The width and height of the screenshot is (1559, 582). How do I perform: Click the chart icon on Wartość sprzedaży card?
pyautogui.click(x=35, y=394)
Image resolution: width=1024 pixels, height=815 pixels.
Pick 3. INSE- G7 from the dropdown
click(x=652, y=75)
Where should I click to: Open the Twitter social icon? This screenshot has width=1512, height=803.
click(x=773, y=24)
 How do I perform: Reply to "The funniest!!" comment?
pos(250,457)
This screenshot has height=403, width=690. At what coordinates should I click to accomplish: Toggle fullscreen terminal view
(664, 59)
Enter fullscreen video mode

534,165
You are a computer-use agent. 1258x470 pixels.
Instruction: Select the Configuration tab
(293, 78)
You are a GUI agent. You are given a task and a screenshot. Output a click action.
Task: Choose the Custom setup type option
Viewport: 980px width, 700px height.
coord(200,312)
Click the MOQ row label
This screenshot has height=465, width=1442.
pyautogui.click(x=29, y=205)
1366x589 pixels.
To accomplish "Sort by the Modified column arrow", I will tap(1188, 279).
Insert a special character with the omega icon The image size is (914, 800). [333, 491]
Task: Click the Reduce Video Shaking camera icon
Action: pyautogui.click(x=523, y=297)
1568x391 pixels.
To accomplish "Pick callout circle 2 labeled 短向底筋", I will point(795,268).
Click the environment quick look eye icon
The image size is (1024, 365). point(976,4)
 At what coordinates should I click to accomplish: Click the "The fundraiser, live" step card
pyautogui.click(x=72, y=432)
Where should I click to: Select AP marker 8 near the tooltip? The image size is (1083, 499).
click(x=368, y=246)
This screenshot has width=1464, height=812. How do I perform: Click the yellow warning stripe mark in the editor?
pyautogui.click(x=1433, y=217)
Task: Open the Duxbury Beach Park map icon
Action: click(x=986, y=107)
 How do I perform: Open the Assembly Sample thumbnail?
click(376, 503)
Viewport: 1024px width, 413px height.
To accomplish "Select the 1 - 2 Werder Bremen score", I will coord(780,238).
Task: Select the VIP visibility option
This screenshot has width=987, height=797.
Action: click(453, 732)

- [Your objective]: Reproduce verbatim the records from their first line through the line containing "click(x=773, y=24)", including both.

- [Exercise response]:
The width and height of the screenshot is (1559, 582). How do I perform: Click the chart icon on Wartość sprzedaży card?
pyautogui.click(x=35, y=394)
Image resolution: width=1024 pixels, height=815 pixels.
Pick 3. INSE- G7 from the dropdown
click(x=652, y=75)
Where should I click to: Open the Twitter social icon? This screenshot has width=1512, height=803.
click(x=773, y=24)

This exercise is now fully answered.